Saturday, February 15, 2014

Olympic Costumes

Last weekend I went to Toronto for a social ice dancing weekend.  The event was Olympic themed since it took place during the first few days of the Olympics.  I traveled with two of my skating friends from the Ohio/Pennsylvania area and we decided to put together a group costume!  My skating partner had the idea to have the Olympic rings spread across three white sweatshirts.  Since I'm the crafty one, I took his idea and ran with it.

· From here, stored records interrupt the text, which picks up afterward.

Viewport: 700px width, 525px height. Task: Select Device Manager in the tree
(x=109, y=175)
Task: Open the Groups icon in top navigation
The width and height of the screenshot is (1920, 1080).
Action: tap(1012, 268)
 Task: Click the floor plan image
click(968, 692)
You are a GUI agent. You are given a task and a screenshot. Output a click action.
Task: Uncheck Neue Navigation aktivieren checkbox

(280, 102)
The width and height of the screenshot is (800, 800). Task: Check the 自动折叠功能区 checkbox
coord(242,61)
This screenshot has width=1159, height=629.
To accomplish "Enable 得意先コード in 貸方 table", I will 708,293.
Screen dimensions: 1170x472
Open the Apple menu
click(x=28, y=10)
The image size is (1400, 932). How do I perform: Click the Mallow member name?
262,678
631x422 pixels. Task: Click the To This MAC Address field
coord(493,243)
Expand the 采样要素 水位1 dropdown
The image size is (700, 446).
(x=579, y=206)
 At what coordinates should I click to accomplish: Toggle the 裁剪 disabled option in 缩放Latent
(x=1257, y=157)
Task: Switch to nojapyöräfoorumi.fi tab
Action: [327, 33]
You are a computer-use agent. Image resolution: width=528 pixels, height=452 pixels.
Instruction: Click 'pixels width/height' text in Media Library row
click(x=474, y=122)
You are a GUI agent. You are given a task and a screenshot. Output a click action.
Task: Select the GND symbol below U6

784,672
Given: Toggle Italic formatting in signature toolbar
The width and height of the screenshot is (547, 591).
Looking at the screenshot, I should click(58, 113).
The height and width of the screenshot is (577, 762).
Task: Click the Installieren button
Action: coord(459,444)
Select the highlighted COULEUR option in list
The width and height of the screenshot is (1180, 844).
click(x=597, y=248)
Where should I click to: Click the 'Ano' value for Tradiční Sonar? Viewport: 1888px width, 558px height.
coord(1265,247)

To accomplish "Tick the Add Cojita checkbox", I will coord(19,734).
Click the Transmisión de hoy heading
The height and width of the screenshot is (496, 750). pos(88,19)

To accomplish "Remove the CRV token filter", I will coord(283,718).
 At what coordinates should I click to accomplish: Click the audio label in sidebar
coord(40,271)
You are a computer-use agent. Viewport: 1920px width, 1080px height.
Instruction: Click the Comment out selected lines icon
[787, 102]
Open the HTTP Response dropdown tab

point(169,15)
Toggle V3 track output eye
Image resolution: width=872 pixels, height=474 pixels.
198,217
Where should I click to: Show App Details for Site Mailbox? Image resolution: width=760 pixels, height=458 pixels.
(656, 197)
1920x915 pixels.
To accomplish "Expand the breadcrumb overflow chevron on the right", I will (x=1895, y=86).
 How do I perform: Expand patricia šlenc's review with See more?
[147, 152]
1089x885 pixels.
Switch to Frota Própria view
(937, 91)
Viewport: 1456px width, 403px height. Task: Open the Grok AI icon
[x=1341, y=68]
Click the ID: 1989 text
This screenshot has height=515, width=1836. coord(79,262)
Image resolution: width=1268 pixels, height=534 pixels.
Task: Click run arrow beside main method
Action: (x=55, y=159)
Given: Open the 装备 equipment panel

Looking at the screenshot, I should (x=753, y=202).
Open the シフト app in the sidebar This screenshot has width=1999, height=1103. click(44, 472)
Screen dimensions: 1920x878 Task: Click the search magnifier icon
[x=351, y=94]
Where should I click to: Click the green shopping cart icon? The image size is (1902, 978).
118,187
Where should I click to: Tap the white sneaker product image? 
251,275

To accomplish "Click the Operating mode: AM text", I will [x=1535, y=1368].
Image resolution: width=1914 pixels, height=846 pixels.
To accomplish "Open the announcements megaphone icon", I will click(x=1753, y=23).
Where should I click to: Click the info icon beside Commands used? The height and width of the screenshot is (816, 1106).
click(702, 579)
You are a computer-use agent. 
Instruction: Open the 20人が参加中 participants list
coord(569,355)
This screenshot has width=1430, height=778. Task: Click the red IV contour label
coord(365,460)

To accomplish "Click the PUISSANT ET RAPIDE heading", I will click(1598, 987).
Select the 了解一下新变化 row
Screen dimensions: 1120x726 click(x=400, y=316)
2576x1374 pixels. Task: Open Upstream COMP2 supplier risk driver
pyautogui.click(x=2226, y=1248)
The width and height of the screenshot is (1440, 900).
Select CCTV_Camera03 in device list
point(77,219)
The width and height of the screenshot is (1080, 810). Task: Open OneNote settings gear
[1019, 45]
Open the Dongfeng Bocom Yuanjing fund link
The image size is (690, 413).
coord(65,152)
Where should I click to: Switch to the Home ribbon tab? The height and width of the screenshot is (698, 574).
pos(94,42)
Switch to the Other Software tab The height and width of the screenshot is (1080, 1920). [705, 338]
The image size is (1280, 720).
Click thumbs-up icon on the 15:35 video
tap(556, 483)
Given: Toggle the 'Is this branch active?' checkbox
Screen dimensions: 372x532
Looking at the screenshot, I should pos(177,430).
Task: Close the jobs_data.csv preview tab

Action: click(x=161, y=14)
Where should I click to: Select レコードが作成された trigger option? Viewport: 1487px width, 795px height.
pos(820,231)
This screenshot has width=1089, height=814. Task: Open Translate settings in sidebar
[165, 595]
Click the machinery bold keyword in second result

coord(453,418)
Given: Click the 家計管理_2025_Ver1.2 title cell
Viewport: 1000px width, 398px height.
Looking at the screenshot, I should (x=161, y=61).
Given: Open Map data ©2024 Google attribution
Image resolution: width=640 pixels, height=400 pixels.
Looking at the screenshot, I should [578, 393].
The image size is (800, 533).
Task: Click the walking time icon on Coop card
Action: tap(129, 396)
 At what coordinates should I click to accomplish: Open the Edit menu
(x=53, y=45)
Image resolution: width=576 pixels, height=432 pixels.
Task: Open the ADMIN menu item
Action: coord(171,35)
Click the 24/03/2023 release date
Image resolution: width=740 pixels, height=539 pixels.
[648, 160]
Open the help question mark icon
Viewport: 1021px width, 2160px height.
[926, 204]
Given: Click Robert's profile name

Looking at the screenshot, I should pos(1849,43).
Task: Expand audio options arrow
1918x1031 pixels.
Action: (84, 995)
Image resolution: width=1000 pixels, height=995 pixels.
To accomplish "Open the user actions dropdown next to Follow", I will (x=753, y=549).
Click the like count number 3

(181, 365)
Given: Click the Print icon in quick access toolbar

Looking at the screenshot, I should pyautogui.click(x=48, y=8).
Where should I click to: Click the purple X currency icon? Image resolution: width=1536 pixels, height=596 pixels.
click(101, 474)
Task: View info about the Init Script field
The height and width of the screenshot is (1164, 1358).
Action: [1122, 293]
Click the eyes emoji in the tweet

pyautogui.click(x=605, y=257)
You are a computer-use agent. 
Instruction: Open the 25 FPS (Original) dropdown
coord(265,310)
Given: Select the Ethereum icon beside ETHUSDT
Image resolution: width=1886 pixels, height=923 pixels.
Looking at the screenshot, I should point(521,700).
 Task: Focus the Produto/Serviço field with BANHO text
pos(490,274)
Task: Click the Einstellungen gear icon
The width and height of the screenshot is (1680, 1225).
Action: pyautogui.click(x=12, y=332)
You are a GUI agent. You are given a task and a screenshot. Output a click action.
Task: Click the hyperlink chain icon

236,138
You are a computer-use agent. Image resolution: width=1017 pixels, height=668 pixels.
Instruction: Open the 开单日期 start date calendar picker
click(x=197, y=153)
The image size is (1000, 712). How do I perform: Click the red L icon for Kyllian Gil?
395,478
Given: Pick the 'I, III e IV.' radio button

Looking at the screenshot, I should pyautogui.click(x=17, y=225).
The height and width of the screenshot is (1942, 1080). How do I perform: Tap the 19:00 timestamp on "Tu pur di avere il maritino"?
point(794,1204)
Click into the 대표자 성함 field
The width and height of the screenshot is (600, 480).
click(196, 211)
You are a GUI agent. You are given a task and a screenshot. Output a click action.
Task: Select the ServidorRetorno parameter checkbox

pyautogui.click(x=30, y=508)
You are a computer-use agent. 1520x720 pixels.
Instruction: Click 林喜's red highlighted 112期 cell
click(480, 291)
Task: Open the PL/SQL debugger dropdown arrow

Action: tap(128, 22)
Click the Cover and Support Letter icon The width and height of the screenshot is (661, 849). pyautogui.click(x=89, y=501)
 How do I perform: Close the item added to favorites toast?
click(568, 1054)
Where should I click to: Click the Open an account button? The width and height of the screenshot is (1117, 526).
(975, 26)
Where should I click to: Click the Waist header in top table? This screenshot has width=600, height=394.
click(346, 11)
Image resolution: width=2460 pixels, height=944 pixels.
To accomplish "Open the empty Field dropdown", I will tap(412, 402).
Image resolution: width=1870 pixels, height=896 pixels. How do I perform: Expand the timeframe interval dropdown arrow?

I started out by getting three plain white sweatshirts (which turned out to be the hardest part of the whole process...) and figured out how much space I had on each shirt for decoration.  Then I cut a piece of freezer paper big enough to go over all three shirts.  (If you are unfamiliar with freezer paper stenciling, check out my other blog post about this technique.)  With a little bit of simple math I was able to figure out how big the rings needed to be.  So I set my drawing compass to make the correct size circles (in this case I think about 9 inches across, so 4.5 inches for the compass.)
I started by drawing the circle in the middle top row of the logo.  The other two circles in the top row are about an inch away from each other.  Each circle for the bottom row has the center halfway between two of the upper rings, and the top edge lines up with the center of the upper rings.  Once all the large circle were drawn, I set the compass slightly smaller (about half to 3/4 of an inch smaller.)  Then I put the point of the compass back in the same place for each circle to make sure the smaller circles were centered.  From there I erased a few lines and added a few lines to separate the different colored rings where they overlap.
The next step is cutting on the lines and getting rid of the "rings" (the part that will be filled with paint.)  I always cut my stencils with an x-acto knife because I'm a cutting ninja.  But you can also do the cutting with scissors if the shape is big enough. Then I cut the large piece into 3 sections, one for each shirt.  Freezer paper is great for stenciling because it can be ironed onto fabric and will peel off easily when you are done.  Sometimes ironing the stencil can be a little fiddly, especially when the stencil has small strips that can bend and get misaligned.  Then it is just a matter of painting the open spaces with fabric paint.  (Unfortunately, the photos are not very dramatic for this project since it is a white stencil on white fabric.)